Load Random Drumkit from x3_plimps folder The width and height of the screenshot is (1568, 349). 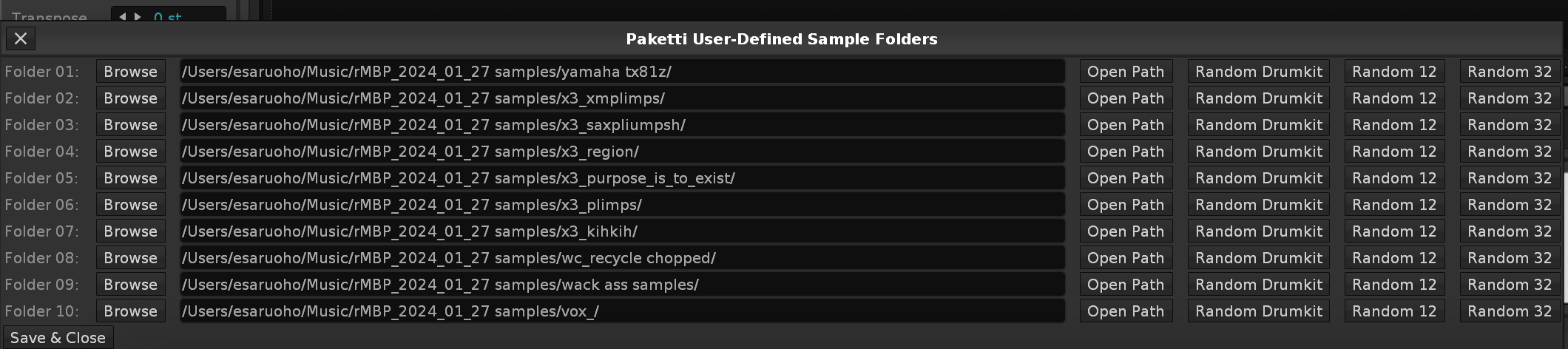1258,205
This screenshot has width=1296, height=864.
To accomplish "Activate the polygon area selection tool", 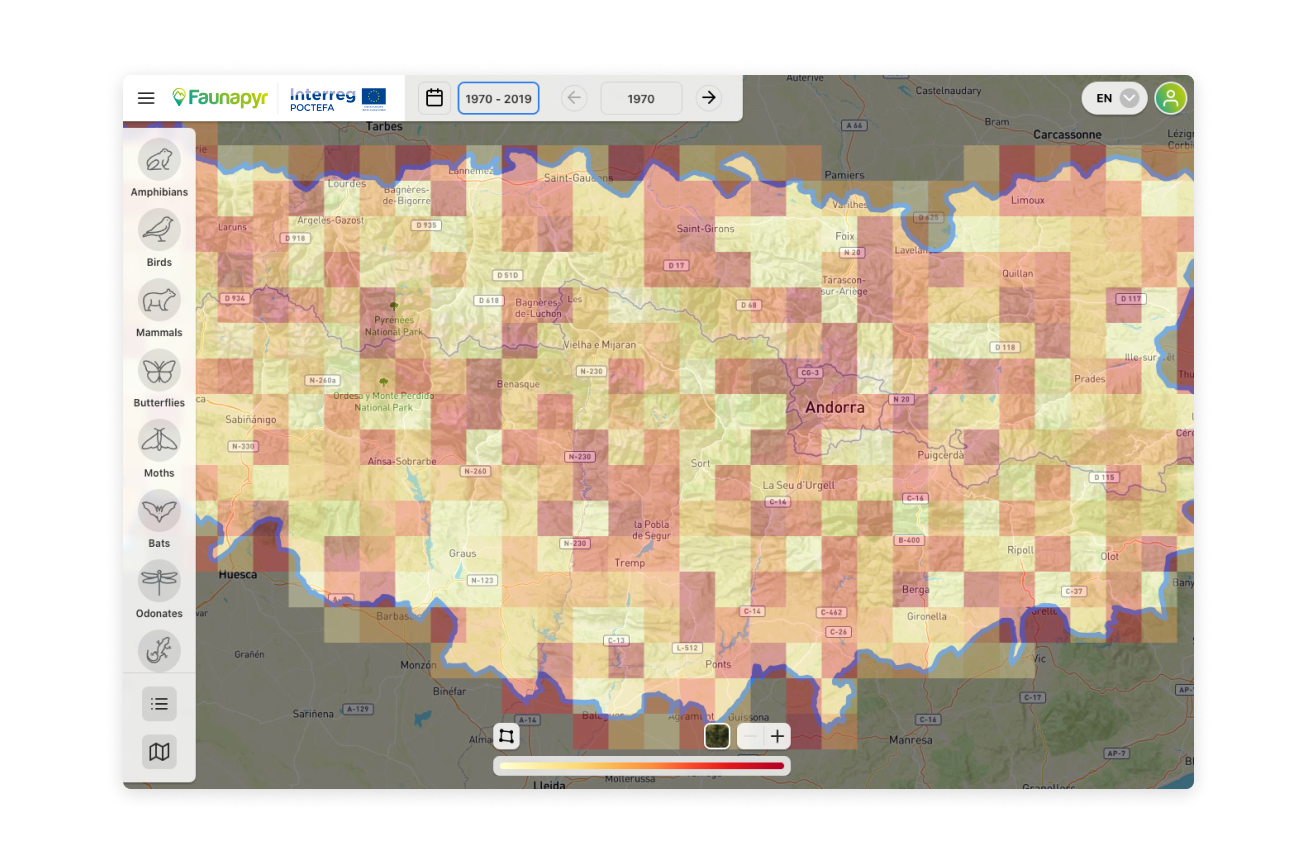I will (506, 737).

————

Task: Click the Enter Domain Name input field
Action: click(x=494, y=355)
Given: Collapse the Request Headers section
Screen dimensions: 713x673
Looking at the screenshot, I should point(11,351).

————

WHAT THE TASK ASKS:
Print the rows from the line containing "Task: Click the Enter Domain Name input field" up to and including the line containing "Looking at the", reproducing them precisely and nothing else.

RESULT BELOW:
Task: Click the Enter Domain Name input field
Action: click(x=494, y=355)
Given: Collapse the Request Headers section
Screen dimensions: 713x673
Looking at the screenshot, I should point(11,351).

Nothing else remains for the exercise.